- AANGELEVERD FRAGMENT

=-=-=-=-=

Voedseltechnologen wordt geadviseerd: “toon meer geduld en vraag dóór.” Wat bedoelen mensen nou eigenlijk echt als ze bijvoorbeeld zeggen dat genetisch gemodificeerd voedsel onnatuurlijk is? Doe dat niet af als romantische onzin waar jij je als innovator niet mee bezig hoeft te houden.
Ook voor partijen die een bemiddelende rol kunnen spelen, bijvoorbeeld beleidsmakers, hebben de onderzoekers een aantal tips, bijvoorbeeld: “voorkom dat zorgen (te snel) worden afgedaan als ‘subjectief’ of ‘individueel’”, en: “wees alert op claims van superieure kennis waardoor de gesprekspartner wordt gediskwalificeerd.” Kortom: denk na over wat voor de partijen in het debat belangrijk is en hoe ze willen worden benaderd.
Van keihard belang
De vraag wat ‘goed eten’ is, lijkt een privézaak. De vraag is echter van keihard belang, omdat voedselinnovaties aanleiding kunnen geven tot veel maatschappelijke onrust en uiteindelijk kunnen leiden tot kostbare mislukkingen.
De recente publieke discussies over e-nummers zijn een goed voorbeeld. Veel consumenten wantrouwen e-nummers, terwijl deze stoffen door de EU zijn goedgekeurd als veilig voor de gezondheid. De neiging van voedseltechnologen is om dat laatste keer op keer te benadrukken. Steeds meer voedselproducenten komen er echter achter dat dat niet helpt en gaan over tot het verwijderen van deze ingrediënten uit hun producten.

=-=-=-=-=

- GEGEVENSREGELS
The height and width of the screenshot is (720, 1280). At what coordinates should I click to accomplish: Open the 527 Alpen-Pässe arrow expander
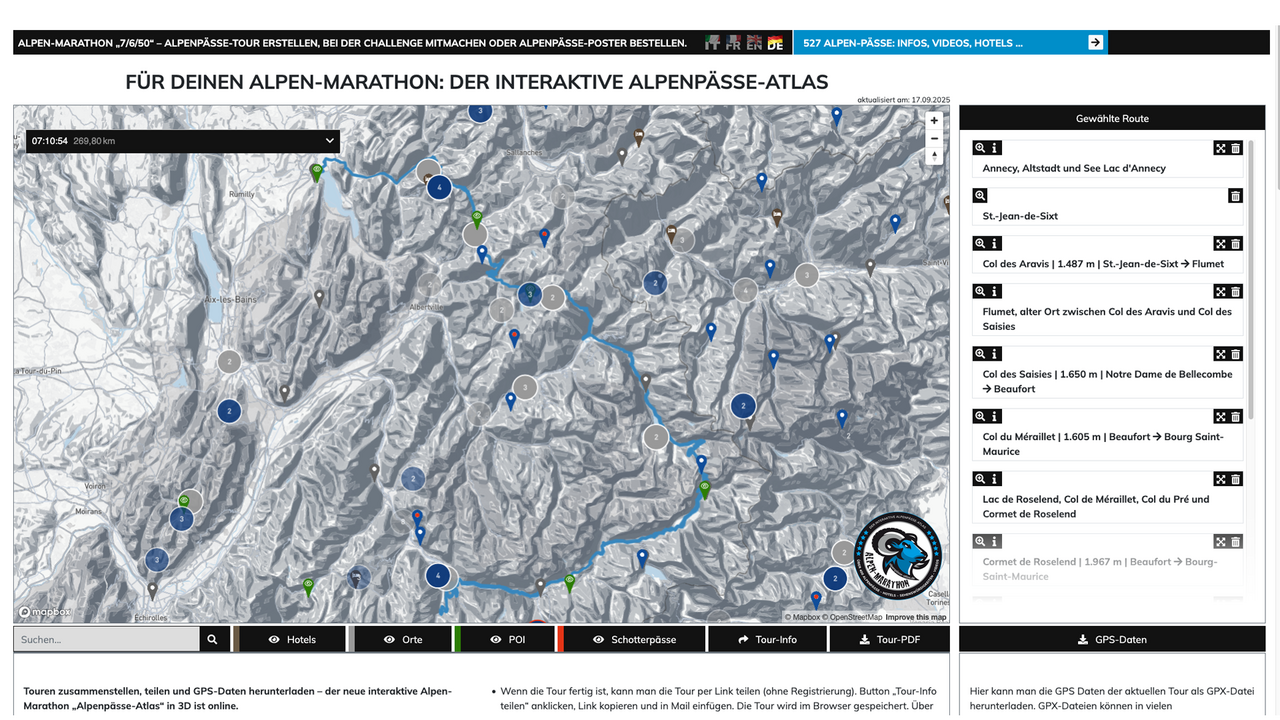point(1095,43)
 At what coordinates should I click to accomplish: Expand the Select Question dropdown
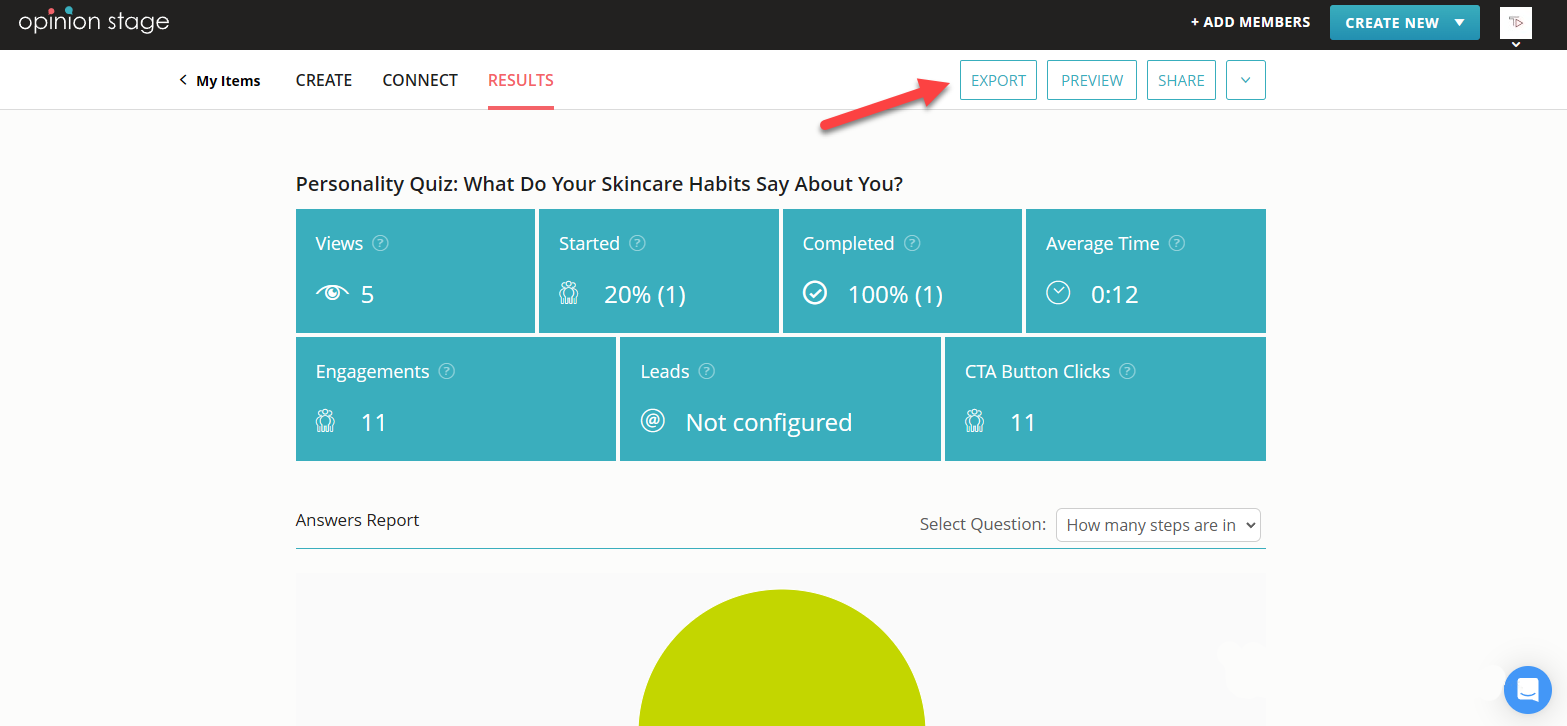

=-=-=-=-=

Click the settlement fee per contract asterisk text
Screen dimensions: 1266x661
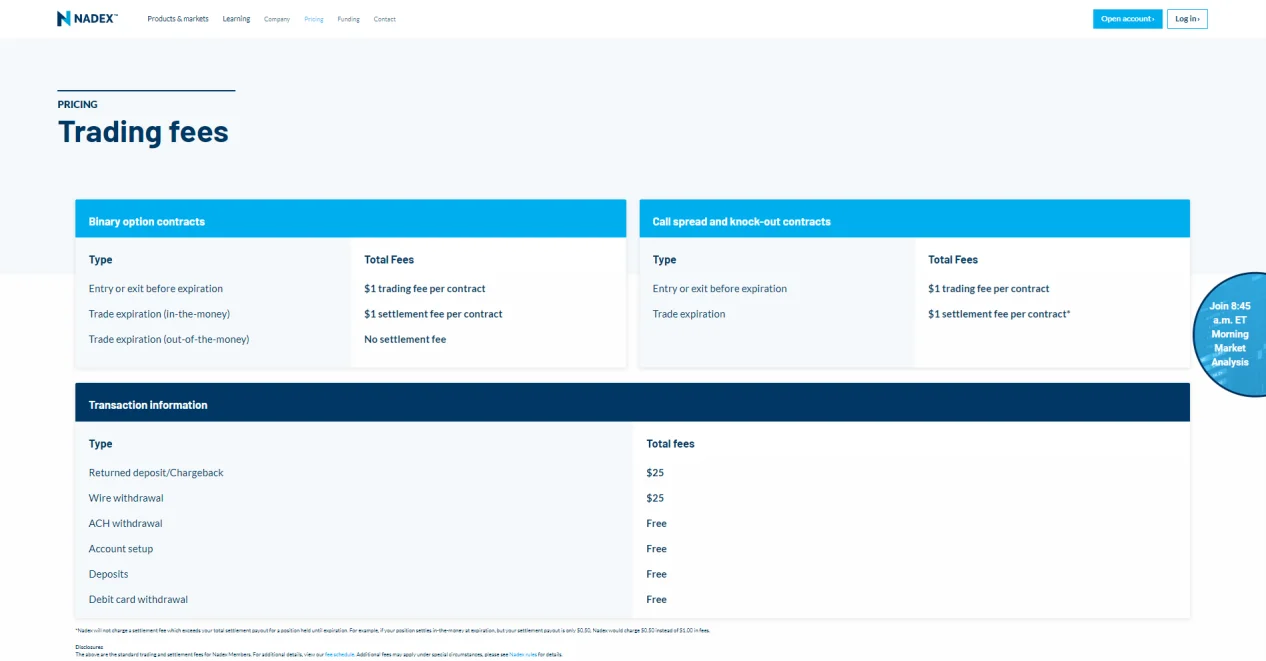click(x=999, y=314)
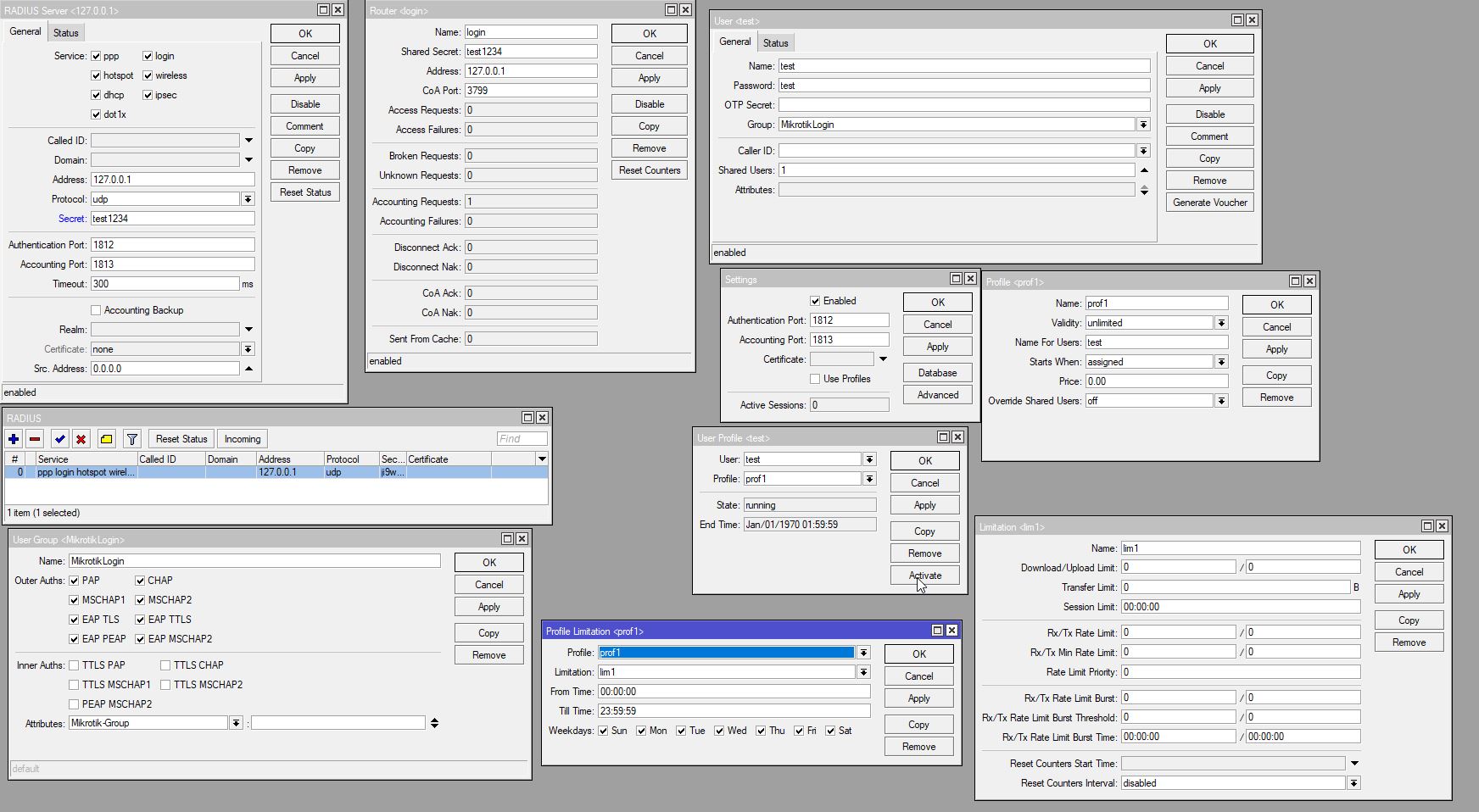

=-=-=-=-=

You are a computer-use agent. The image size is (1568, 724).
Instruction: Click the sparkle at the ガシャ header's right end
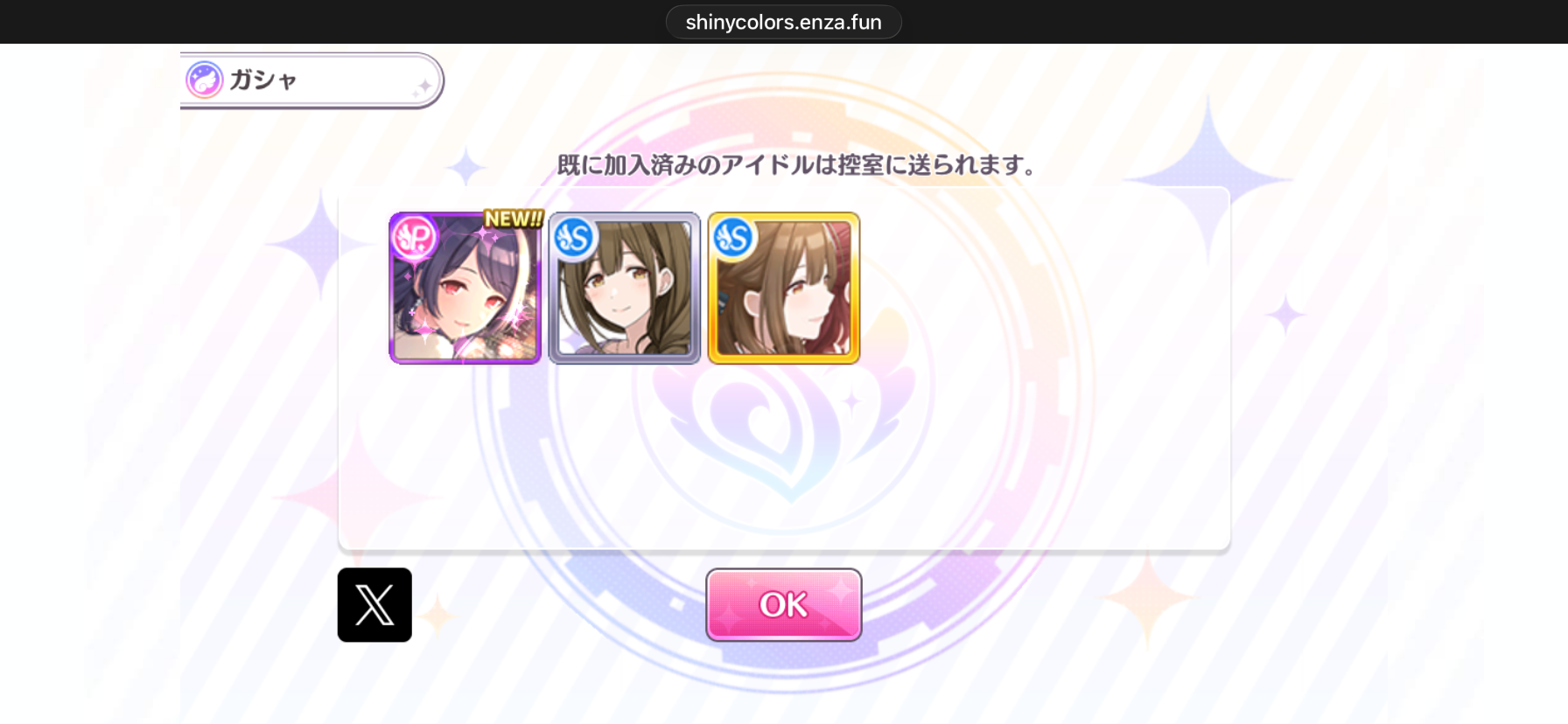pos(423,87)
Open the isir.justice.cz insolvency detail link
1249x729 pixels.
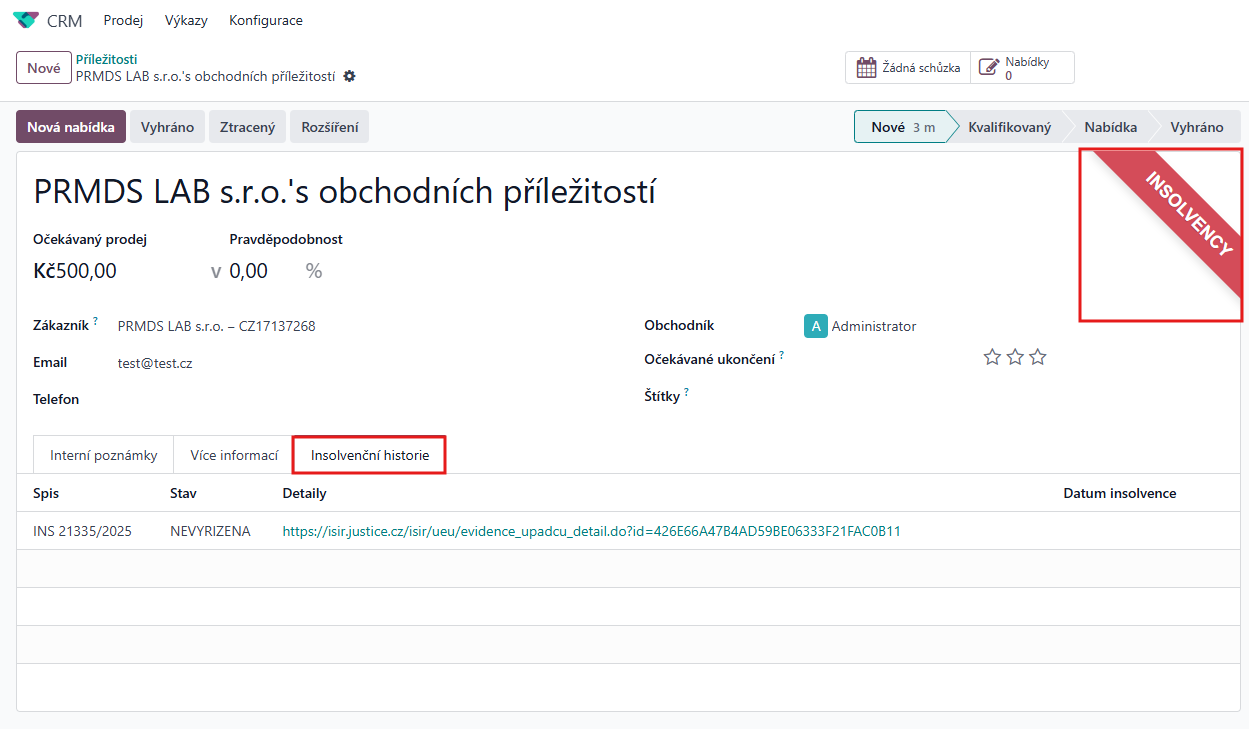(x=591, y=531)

=-=-=-=-=

- UIT TE VOEREN TAKEN
A - Welke instantie heeft e-nummers volgens het fragment over voedselinnovatie goedgekeurd als veilig voor de gezondheid?
B - Geef voor elke bewering aan of die klopt met het fragment over voedselinnovatie. Antwoord telkens met ja of nee en citeer de woorden uit het fragment die de doorslag geven. (i) Veel consumenten wantrouwen e-nummers. (ii) Steeds meer voedselproducenten merken dat het benadrukken van de veiligheid van e-nummers helpt. (iii) Beleidsmakers krijgen de tip om zorgen snel af te doen als subjectief.

- ANTWOORDEN HIERONDER
A - De EU.

B -
(i) Ja: “Veel consumenten wantrouwen e-nummers”
(ii) Nee: “Steeds meer voedselproducenten komen er echter achter dat dat niet helpt”
(iii) Nee: “voorkom dat zorgen (te snel) worden afgedaan als ‘subjectief’ of ‘individueel’”